Thrive—A Flop? This article is somewhat outdated. Thrive seems to have become much more popular recently, but in December there were some indications that it had peaked. Nevertheless, there is still some topical material here, such as the controversy among conspiracy theorists as to whether the film is “disinformation” and especially whether its promotional poster contains “Illuminati symbolism.” It astonishes me that anyone could be so loony as to think that, but conspiracy theorists never cease to amaze me with what they’ll be willing to swallow.

Just for Fun

Poll: Is the Creator of This Blog a “Paid Disinformation Agent?” This article is a specific response to those readers (you know who you are) who insist that no one in their right mind could ever criticize the shining truth of Thrive, and therefore anyone who does so must be an agent provocateur paid by _________ (fill in the blank—the government, the Rockefellers, the oil industry, or whoever you most love to hate). In the poll at the end of the article you get the chance to vote on whether I am really a “paid disinformation agent,” but be careful—I might be logging your IP and telling the Illuminati death squads exactly where to find you!

Debunkings We Have Not Done Yet

This site is not yet complete. There are several topics I’d still like to tackle at some point, but, as I do have a job, a life, loved ones etc., I can’t spend all my time working on this blog (contrary to what some people think). While I can’t guarantee I’ll get to all of these topics, here are some topics I’d like to cover in the future.

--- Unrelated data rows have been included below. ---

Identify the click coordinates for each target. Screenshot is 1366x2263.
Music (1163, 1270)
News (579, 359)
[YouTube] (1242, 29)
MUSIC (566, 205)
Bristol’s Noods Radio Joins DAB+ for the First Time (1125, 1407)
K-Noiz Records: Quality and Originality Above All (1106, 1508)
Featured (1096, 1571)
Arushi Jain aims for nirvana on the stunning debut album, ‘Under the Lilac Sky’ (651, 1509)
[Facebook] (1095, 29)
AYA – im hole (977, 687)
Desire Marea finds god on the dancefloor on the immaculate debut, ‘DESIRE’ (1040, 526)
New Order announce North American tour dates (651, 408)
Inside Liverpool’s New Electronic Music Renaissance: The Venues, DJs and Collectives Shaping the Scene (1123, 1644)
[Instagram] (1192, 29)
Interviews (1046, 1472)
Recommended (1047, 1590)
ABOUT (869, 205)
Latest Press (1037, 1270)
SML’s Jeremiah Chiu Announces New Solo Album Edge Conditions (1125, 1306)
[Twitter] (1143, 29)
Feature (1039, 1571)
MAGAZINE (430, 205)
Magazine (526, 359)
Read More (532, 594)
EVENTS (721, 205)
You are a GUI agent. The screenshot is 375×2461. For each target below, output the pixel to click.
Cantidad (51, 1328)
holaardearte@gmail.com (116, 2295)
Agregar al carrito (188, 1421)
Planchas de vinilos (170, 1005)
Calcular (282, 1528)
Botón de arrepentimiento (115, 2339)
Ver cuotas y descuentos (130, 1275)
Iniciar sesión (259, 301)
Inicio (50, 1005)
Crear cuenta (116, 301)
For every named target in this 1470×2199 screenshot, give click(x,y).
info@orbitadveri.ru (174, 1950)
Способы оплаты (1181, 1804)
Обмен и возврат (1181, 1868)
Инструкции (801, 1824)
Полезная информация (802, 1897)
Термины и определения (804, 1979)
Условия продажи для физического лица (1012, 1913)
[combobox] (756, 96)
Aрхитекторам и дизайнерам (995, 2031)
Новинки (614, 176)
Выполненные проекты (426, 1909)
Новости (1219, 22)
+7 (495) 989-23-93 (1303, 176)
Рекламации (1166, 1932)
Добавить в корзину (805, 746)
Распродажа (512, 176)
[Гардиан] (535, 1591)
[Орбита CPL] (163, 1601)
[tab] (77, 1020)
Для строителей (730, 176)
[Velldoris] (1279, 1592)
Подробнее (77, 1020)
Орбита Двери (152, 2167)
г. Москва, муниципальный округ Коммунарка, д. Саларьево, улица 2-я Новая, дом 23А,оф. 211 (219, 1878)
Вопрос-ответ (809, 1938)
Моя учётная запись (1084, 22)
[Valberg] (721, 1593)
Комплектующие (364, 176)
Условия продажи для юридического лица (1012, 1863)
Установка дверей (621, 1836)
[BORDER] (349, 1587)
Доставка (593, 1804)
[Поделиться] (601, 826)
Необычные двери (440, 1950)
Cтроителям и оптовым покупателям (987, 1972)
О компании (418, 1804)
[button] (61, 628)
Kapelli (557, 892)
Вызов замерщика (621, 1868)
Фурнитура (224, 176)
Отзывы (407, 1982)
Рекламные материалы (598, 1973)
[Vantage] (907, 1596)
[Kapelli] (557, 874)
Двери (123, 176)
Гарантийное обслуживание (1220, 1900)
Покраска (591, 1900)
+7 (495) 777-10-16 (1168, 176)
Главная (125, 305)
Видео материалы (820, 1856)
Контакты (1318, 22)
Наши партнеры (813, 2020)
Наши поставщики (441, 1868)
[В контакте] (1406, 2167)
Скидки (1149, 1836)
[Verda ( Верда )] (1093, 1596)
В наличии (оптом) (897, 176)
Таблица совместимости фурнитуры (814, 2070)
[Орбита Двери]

  • Claims regarding fractional banking and the Federal Reserve. There is a lot of demand for a debunking of Thrive’s views on this topic, but as anything to do with banking bores me silly, it’s not a topic I relish taking on. However, SlayerX3 is reportedly working on an article along these lines. I think it will be a crucial addition to the site.
  • UFOs. Thrive traffics in so much UFO folklore and apocrypha that it seems incomplete for a site devoted to debunking it to not have an article specifically devoted to UFO claims.
  • Global warming denial. Thrive doesn’t hit it that hard, but I observe from other sources (interviews, etc.) that there are some indications that Foster Gamble is a global warming denier. I don’t know that for sure, but I do know that many conspiracy theorists deny the proven scientific reality of anthropogenic climate change, so it’s relevant enough to be included here. This is a topic I know much about and have written about before on other blogs. As it’s not a huge part of Thrive, it’s a lower priority, but I do hope to get to it.
  • Other claims regarding free energy. This is a very rich topic and I’ve learned a great deal about it in the past five months. Lately with the Trombly-Farnsworth debate we’ve focused a lot on energy claims, so the time is not right to do another article on it quite yet. However, it may be coming in the future.

Conclusion

Contrary to what it may seem like at first glance, I don’t dislike Thrive fans. I want to reach them and get them to expand their thinking. My whole point here is to educate people and get them to ask for evidence before accepting someone’s word for anything. In that spirit, I welcome all the new Thrive viewers who will be attracted to the movie now that it’s free. Read the articles, join the discussion, and understand what this movie is about, why it exists and what it’s telling the world. I already feel that this blog has been phenomenally successful, and I look forward to the discussions to come.